"""

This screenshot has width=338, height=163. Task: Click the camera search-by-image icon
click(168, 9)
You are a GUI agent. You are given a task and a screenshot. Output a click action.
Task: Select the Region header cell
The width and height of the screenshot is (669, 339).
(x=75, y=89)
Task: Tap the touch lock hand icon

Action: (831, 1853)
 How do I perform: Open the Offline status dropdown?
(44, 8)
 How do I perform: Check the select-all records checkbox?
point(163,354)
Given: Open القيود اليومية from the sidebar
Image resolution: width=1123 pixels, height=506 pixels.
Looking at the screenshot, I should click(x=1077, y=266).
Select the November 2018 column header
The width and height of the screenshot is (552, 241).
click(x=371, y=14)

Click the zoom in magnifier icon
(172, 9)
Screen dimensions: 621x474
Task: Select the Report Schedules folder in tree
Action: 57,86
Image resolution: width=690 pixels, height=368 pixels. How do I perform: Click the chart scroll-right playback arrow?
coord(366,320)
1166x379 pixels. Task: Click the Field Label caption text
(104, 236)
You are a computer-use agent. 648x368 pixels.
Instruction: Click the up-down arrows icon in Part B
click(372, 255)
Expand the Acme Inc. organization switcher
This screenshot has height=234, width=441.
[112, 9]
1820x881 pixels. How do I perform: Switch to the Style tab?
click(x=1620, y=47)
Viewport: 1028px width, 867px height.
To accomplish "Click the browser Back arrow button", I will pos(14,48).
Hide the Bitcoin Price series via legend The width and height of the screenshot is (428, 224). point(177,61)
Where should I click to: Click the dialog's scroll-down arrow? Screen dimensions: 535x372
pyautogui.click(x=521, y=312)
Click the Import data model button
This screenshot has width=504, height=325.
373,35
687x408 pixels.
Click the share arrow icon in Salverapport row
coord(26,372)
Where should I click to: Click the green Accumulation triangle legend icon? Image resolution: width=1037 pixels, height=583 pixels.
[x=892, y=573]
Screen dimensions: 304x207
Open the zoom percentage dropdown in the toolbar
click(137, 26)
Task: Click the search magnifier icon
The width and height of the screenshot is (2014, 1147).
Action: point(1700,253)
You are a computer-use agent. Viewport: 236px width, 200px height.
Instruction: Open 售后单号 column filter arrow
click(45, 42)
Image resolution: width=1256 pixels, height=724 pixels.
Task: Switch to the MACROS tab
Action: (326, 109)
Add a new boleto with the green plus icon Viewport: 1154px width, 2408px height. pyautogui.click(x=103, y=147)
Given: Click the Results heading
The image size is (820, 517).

"""

**OBJECTIVE**
Copy everything in the data from the line containing "1820x881 pixels. How" down to the line containing "I will pos(14,48).", requests included, and reproduce nothing else. Multiply each coordinate in the answers by 0.9 and round to a whole number, with halves rounding up; leave every other number as it is.

**SOLUTION FOR THIS EXERCISE**
1820x881 pixels. How do I perform: Switch to the Style tab?
click(x=1458, y=42)
Viewport: 1028px width, 867px height.
To accomplish "Click the browser Back arrow button", I will pos(13,43).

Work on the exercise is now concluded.